Stored data entries
- Opening Delimiter -

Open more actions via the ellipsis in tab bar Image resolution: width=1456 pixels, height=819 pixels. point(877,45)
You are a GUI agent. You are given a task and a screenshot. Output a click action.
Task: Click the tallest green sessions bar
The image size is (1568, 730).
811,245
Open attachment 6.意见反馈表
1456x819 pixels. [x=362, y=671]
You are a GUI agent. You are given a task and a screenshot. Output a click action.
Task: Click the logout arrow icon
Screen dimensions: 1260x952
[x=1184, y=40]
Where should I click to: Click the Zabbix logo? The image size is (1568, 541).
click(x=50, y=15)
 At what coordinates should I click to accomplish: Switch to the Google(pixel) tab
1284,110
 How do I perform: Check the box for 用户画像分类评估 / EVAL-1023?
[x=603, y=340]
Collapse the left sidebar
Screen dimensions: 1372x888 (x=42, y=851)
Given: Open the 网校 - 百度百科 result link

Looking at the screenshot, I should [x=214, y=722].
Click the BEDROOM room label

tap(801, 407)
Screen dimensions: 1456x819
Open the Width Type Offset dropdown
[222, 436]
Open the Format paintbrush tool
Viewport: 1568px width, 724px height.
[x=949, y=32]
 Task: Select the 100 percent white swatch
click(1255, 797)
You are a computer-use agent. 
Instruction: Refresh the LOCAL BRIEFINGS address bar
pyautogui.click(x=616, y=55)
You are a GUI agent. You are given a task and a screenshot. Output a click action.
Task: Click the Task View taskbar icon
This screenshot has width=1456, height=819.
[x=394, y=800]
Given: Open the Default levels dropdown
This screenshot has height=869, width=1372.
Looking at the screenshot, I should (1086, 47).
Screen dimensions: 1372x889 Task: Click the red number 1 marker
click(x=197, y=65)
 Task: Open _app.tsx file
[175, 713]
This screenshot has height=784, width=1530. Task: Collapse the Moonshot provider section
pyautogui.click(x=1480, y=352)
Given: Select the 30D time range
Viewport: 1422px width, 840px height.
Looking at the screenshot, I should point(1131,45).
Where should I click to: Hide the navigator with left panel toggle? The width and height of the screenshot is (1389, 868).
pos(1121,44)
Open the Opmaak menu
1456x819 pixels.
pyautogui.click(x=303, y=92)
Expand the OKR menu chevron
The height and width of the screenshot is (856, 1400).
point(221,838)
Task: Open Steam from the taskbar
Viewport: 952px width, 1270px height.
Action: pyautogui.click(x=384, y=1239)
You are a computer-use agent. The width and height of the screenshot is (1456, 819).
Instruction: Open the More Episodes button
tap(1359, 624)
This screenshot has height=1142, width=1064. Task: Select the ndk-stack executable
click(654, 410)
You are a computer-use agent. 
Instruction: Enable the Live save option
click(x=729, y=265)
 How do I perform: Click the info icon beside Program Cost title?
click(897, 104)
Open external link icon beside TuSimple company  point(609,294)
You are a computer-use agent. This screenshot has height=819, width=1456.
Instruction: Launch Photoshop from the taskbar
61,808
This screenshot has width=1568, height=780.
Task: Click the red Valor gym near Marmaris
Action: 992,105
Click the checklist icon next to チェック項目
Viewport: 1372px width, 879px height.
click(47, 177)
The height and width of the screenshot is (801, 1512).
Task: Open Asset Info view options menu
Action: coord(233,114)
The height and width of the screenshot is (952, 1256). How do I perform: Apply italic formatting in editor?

- Closing Delimiter -

_Task statement:_
Beginning at the line that holds "This screenshot has height=1142, width=1064.", reproduce each line of the records above down to and including the last one.

_Solution:_
This screenshot has height=1142, width=1064. Task: Select the ndk-stack executable
click(654, 410)
You are a computer-use agent. 
Instruction: Enable the Live save option
click(x=729, y=265)
 How do I perform: Click the info icon beside Program Cost title?
click(897, 104)
Open external link icon beside TuSimple company  point(609,294)
You are a computer-use agent. This screenshot has height=819, width=1456.
Instruction: Launch Photoshop from the taskbar
61,808
This screenshot has width=1568, height=780.
Task: Click the red Valor gym near Marmaris
Action: 992,105
Click the checklist icon next to チェック項目
Viewport: 1372px width, 879px height.
click(47, 177)
The height and width of the screenshot is (801, 1512).
Task: Open Asset Info view options menu
Action: coord(233,114)
The height and width of the screenshot is (952, 1256). How do I perform: Apply italic formatting in editor?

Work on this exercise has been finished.